Meningeal mast cells facilitate effector T cell function in a murine model of multiple sclerosis. (P4095)

Abstract

Abstract Experimental autoimmune encephalitomyelitis (EAE) is a rodent model of the CNS demyelinating disease, multiple sclerosis. In EAE, autoreactive T cells are the major orchestrators of myelin damage. Recent data suggests that after priming in secondary lymphoid organs, these T cells are reactivated prior to entry into the CNS. This reactivation is thought to enhance effector function, however the details describing this mechanism are lacking. The meninges, tissues surrounding the CNS, have recently been appreciated as sites of immune responses in early EAE. Mast cells (MCs) residing in the meninges are activated within a day of disease induction and release neutrophil recruitment factors essential for the generation of severe disease. T cells also traffic to the meninges in early EAE suggesting the potential for T cell-MC interactions.
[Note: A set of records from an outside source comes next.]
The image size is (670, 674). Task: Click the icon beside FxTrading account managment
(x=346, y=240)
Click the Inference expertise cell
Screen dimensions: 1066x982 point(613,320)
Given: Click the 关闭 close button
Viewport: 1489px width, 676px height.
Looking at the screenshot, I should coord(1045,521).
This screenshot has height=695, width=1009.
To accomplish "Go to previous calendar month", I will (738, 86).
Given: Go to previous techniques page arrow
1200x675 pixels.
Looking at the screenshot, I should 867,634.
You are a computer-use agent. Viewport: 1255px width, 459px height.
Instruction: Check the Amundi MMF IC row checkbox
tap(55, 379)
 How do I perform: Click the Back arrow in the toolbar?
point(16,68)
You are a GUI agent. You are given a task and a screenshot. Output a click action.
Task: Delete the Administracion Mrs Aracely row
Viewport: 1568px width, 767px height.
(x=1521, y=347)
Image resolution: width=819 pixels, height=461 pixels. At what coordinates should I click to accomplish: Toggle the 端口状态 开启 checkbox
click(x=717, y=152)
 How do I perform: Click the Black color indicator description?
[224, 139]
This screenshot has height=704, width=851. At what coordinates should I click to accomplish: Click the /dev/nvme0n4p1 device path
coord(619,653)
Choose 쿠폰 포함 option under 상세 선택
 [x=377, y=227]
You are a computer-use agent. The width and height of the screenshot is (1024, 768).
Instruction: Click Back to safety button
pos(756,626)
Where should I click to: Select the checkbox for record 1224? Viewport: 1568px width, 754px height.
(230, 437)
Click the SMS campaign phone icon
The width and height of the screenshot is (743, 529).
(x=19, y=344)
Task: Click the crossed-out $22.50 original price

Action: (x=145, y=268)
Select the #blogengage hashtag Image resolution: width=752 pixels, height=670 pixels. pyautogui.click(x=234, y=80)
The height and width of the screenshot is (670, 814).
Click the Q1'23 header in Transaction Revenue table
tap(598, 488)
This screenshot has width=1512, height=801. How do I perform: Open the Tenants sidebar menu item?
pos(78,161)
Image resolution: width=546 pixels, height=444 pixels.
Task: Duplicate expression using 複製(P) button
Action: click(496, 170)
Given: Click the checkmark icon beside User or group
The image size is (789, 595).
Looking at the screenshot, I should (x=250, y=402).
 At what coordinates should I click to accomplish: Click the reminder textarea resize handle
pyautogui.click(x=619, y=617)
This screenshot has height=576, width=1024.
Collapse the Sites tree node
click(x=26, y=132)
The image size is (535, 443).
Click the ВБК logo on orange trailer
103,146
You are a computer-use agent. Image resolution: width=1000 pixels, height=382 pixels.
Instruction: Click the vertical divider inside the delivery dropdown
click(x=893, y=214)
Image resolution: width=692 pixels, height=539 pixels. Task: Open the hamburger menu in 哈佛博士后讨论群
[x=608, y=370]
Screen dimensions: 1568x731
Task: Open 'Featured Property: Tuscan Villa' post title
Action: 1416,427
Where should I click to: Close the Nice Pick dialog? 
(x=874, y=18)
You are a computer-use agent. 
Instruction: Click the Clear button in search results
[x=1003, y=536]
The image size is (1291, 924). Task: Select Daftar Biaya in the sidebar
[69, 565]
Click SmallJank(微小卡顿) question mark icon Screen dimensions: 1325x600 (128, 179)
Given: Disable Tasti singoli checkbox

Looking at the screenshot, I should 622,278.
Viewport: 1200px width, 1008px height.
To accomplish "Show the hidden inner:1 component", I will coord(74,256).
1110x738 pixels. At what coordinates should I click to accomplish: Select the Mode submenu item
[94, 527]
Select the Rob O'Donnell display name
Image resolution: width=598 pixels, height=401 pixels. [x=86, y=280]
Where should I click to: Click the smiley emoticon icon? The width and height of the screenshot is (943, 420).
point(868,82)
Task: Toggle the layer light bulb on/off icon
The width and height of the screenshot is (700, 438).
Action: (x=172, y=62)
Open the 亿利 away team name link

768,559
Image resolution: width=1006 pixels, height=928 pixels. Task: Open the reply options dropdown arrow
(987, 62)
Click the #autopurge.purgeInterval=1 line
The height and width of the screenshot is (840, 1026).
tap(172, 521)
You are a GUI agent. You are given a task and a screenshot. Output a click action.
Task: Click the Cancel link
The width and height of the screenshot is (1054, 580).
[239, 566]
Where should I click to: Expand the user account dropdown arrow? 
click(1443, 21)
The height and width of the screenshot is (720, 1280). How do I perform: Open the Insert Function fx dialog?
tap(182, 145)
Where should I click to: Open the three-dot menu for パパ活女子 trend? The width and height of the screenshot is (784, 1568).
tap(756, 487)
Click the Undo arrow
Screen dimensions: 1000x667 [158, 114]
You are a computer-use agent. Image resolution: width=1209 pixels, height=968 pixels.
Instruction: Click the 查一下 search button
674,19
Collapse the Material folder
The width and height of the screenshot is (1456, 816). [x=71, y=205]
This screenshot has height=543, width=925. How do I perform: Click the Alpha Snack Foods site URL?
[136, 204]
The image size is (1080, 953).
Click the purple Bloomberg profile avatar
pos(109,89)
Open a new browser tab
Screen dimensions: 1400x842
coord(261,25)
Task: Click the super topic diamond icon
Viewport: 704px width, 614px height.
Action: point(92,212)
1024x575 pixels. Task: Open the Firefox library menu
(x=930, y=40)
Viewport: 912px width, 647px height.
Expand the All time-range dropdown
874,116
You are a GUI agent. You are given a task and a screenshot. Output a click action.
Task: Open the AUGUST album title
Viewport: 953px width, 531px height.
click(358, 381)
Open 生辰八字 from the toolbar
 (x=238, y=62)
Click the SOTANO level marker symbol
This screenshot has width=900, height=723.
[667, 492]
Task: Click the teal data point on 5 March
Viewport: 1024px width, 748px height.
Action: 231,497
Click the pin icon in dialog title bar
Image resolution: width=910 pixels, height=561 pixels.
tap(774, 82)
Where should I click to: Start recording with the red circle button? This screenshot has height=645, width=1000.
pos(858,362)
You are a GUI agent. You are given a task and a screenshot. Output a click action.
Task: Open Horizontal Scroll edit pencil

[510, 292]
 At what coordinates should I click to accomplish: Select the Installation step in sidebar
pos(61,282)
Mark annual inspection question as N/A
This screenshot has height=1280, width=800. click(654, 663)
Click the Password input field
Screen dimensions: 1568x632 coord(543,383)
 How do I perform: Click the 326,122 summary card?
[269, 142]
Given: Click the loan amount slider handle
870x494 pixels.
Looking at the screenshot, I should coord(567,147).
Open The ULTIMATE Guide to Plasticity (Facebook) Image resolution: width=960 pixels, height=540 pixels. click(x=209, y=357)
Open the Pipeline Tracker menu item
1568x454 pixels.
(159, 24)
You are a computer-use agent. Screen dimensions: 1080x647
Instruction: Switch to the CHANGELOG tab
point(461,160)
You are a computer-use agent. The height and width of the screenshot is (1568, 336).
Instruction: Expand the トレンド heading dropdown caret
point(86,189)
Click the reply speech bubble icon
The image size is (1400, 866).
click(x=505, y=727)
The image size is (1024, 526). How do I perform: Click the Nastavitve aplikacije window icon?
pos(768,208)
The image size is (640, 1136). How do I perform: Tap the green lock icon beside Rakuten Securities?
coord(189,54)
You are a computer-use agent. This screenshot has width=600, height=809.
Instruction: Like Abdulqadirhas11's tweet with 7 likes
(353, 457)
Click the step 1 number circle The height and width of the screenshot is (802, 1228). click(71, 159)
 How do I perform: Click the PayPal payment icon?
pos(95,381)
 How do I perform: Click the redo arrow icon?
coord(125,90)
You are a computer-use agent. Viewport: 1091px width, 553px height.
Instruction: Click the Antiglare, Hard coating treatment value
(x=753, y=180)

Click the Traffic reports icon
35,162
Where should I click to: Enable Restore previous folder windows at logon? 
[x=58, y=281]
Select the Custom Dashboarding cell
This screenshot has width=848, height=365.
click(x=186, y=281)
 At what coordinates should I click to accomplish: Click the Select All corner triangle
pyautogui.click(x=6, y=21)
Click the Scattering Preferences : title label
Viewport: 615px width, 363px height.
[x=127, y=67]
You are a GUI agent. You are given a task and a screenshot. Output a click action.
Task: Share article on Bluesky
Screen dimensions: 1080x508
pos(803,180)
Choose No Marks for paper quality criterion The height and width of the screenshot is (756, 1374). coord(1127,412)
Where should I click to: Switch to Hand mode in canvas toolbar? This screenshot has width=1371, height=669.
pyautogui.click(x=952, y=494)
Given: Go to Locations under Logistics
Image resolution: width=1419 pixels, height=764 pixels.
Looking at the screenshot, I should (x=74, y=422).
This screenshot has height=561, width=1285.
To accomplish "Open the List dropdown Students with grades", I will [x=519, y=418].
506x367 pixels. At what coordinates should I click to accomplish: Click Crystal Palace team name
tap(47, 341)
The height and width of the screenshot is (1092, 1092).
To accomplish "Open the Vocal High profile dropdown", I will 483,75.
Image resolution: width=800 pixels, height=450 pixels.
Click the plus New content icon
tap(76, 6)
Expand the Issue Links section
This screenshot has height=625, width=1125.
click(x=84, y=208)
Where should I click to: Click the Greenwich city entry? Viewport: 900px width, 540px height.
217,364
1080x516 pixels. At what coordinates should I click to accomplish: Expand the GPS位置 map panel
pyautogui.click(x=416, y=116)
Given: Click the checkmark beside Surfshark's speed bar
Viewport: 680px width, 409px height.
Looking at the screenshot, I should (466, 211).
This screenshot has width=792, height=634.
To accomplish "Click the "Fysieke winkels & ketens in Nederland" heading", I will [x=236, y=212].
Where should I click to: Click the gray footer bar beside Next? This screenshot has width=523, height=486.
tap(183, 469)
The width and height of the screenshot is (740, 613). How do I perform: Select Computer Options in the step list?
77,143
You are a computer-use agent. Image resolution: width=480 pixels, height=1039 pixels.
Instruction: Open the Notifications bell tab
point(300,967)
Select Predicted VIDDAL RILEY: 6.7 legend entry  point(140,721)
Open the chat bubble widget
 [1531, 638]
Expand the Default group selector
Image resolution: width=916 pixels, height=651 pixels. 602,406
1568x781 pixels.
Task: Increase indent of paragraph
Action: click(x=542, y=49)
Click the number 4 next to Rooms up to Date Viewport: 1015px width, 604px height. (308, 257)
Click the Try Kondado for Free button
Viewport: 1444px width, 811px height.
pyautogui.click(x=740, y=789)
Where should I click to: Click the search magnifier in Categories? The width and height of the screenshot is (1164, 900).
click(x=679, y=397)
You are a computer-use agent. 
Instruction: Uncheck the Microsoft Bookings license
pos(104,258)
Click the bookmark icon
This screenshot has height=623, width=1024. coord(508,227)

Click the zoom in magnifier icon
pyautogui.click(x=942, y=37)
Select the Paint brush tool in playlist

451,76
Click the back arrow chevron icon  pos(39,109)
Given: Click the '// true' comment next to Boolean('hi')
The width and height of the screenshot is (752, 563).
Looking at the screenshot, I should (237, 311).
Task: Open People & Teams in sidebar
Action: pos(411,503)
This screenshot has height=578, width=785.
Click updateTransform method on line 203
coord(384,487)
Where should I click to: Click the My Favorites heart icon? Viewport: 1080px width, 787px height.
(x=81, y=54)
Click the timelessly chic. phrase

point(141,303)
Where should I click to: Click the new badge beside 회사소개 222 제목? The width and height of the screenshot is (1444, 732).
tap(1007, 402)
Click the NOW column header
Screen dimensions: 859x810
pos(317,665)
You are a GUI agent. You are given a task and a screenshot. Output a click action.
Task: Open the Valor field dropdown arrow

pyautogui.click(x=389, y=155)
Within 24 hours of adoptive transfer, MOG-specific effector CD4+ T cells accumulate in the meninges, an event dependent on the presence of MCs, and acquire the ability to produce the encephalitogenic cytokine, GM-CSF. T cell transfer also results in meningeal MC production of IL-1β. In vitro, co-culture of effector T cells with either wild type or IL-1β-/- MCs confirm that T cells can directly stimulate IL-1β production by MCs, which in turn elicits T cell expression of GM-CSF. These data support the concept that T cell-MC interactions in the meninges facilitate the acquisition of pathogenic effector functions necessary for severe disease.